Zhu Jun, director of a national office responsible for supervising women and children's health under the National Health and Family Planning Commission, made remarks at a charity event held jointly by the commission and Mead Johnson Nutrition (China) Co, Ltd.

The infant formula producer, under a charity program launched together with the commission, will provide free phenylalanine-free milk powder for 200 newborns with PKU for three years.

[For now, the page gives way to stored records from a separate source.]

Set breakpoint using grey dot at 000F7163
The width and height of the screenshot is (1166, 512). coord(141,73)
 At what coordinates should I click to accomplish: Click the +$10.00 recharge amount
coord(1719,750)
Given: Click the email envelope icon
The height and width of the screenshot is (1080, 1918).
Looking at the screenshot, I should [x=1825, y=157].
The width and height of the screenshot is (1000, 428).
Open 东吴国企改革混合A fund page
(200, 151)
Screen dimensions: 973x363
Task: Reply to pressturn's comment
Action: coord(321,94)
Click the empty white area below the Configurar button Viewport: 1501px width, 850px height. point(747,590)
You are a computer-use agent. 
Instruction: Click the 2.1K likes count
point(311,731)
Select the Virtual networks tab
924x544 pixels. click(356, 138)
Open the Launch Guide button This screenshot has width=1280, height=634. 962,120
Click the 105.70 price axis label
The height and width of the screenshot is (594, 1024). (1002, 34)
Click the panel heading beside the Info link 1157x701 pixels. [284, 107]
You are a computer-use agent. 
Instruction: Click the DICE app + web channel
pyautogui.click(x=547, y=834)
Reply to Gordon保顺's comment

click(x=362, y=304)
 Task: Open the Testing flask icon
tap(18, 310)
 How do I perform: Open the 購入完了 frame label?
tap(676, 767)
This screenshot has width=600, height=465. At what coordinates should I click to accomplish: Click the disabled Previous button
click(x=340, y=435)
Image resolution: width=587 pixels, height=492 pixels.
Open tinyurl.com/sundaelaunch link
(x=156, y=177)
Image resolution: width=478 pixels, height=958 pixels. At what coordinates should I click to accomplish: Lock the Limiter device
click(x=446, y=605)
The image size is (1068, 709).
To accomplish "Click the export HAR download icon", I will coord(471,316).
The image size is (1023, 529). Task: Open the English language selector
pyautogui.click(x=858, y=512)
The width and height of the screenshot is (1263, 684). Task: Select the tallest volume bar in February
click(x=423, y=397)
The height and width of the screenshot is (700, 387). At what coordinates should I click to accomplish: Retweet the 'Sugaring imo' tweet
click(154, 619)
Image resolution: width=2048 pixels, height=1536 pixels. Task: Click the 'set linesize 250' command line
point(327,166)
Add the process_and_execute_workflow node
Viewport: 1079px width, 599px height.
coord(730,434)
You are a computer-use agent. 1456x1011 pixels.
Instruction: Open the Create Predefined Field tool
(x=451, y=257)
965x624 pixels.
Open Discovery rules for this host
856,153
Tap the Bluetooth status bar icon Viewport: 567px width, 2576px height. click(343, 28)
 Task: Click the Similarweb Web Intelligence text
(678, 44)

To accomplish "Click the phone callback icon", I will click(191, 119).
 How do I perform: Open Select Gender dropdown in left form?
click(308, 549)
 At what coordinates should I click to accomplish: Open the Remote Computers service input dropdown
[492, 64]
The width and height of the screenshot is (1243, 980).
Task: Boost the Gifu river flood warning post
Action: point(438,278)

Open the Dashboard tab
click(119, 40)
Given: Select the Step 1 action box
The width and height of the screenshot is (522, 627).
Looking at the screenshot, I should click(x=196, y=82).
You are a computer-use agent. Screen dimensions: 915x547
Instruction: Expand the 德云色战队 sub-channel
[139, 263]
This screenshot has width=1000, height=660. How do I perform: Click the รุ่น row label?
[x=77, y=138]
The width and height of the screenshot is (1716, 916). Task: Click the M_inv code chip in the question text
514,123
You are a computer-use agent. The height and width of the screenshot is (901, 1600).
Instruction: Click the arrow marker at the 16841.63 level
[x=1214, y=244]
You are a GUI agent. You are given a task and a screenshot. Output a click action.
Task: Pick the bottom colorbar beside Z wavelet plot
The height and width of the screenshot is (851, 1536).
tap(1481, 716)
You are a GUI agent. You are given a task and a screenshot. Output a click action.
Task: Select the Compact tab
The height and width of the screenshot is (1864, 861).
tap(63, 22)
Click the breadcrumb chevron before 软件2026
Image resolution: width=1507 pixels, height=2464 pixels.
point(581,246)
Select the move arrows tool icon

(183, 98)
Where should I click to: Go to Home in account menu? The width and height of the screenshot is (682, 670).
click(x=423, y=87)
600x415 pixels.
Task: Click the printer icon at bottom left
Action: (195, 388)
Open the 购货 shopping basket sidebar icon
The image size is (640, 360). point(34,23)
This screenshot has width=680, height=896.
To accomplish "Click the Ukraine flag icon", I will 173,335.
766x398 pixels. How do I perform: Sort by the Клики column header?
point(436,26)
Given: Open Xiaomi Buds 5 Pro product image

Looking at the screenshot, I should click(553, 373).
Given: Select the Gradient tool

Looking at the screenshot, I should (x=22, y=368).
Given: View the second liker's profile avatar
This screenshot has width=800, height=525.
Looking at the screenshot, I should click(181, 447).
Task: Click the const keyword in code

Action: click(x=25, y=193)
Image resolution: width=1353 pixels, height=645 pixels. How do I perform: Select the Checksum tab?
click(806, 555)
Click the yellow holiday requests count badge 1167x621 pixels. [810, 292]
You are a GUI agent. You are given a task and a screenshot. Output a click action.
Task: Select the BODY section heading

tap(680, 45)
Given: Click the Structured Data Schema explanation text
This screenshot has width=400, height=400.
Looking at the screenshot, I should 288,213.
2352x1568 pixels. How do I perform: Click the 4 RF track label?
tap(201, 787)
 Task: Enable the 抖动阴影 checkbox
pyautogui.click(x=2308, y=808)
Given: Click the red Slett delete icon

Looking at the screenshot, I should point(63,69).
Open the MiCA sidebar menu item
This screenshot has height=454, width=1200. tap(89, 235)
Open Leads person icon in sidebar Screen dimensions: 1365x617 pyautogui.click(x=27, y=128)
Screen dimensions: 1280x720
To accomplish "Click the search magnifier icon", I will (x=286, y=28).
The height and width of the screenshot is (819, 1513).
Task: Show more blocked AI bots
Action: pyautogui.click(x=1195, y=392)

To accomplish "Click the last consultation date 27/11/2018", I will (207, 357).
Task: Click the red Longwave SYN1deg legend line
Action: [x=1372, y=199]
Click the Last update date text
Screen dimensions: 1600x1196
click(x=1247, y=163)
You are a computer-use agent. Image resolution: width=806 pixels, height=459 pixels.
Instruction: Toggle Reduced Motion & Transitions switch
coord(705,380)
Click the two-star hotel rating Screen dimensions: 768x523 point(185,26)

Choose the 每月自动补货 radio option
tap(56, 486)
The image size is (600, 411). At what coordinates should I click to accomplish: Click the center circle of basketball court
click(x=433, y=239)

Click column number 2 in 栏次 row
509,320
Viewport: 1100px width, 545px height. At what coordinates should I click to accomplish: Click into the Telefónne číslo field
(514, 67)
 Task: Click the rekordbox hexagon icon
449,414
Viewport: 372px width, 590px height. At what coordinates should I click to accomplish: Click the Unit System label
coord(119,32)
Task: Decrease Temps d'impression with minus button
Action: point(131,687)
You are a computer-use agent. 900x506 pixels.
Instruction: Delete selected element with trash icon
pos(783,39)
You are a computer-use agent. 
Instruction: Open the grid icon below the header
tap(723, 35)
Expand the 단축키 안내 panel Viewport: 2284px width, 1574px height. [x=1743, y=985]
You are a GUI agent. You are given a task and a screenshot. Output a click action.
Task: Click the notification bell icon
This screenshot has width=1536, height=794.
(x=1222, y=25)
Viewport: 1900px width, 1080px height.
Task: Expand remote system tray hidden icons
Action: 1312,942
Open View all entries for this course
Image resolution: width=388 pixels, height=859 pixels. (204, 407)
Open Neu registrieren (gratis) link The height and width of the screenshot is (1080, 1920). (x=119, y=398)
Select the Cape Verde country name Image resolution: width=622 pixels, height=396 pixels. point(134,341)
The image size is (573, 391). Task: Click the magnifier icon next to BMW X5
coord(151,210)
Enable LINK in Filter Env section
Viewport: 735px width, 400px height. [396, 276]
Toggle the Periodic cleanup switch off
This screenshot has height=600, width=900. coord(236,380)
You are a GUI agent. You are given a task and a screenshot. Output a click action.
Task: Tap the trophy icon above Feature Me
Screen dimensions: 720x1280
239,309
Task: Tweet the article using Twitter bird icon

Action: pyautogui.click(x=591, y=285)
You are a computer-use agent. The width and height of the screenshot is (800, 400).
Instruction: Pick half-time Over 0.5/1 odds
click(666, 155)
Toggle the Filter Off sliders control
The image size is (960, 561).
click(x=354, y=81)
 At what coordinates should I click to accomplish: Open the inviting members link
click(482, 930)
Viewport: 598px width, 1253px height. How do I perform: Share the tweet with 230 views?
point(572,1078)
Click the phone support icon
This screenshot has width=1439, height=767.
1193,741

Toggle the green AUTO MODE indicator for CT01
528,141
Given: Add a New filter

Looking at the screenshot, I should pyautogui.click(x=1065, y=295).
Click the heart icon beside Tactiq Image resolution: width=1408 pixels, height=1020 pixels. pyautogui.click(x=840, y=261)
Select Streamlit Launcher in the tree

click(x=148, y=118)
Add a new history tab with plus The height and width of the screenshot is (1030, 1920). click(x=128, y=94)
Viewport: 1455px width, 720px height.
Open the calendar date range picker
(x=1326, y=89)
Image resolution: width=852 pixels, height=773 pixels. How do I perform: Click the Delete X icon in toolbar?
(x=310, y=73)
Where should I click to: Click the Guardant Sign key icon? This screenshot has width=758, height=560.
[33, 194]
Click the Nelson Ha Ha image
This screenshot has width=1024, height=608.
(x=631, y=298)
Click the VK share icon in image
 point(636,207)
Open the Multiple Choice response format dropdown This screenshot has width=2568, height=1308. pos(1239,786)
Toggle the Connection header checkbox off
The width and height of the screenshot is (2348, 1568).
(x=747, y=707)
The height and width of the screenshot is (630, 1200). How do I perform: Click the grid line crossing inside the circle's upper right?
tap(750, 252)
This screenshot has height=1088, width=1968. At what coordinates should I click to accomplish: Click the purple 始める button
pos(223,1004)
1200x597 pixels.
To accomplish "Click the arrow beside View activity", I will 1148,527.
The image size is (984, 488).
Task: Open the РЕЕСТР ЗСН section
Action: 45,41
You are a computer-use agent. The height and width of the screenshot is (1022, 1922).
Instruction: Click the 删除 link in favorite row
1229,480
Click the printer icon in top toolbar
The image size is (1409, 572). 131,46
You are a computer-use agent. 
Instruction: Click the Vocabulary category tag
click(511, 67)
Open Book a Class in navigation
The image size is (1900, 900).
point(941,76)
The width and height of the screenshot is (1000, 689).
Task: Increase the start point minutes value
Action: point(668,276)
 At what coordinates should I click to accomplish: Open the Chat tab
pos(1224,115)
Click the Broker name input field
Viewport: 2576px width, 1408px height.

PKU is an inborn error of metabolism involving impaired metabolism of the amino acid phenylalanine. Protein-rich foods or the sweetener aspartame can act as poisons for people with PKU, so the sufferers have to have a special phenylalanine-free diet.

Untreated PKU can lead to intellectual disability, seizures, and other serious medical problems. The best proven treatment for PKU patients is a strict phenylalanine-restricted diet supplemented by a medical formula containing amino acids and other nutrients.

Zhu Jun revealed many of China's PKU children cannot access treatment before three months old, and thus suffered conditions like intellectual disability.

Screening for PKU is usually scheduled after the child is born and some parents might skip that due to practical difficulty like long distance commuting between home and hospital and the costs incurred, she explained.

To redress the situation, Zhu urge for improved social support and public health education.

China launched newborn screening program for birth defects including PKU in 1981 and to date it can cover 94 percent of the newborns, statistics from the Ministry of Health and Family Planning Commission showed.